◆ **Page excerpt**

What's that? SSH can still use RC4? Not for much longer, promise

IETF hackathoners point the 'die-die-die' gun at another buggy cipher

Sniper

A hackathon next week will see 'net developers get to work consigning more insecure cryptography to the /dev/null of history.

The Internet Engineering Task Force's 103rd meeting kicks off in Thailand with the customary hackathon starting on 3 November, and one of the agenda items is getting the RC4 cipher out of SSH (secure shell).

It's so very easy on paper. All you need is a brief Internet-Draft, which changes the word "optional" to "MUST NOT" – that's the table change in RFC 4253, section 6.3, which states 128-bit RC4 ("arcfour" in the text) is no longer supported.

In deployed SSH software, it's a bit more than the stroke of a pen.

Getting ready for the sleepless nights, if not the travel, is a group called Cyberstorm.mu from Mauritius (whose work we've discussed here before), and this time round they'll be working on the SSH RC4 deprecation.

◆ **Task requirements**
a) Summarize the article on removing RC4 from SSH in two sentences.
b) From the article on removing RC4 from SSH, quote the part that opens with the words containing "Getting ready for" and closes with "SSH RC4 deprecation.".
The listing that comes next is drawn from a different source than the article.

◆ **Source material**
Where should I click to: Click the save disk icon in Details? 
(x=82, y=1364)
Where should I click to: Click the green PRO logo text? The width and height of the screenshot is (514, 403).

◆ **Solutions for each task**
a) The hackathon at the Internet Engineering Task Force's 103rd meeting in Thailand, starting on 3 November, has getting the RC4 cipher out of SSH on its agenda. On paper this only requires a brief Internet-Draft changing "optional" to "MUST NOT" in RFC 4253, section 6.3, but deployed SSH software needs more work, which the Mauritius group Cyberstorm.mu will take on.

b)
Getting ready for the sleepless nights, if not the travel, is a group called Cyberstorm.mu from Mauritius (whose work we've discussed here before), and this time round they'll be working on the SSH RC4 deprecation.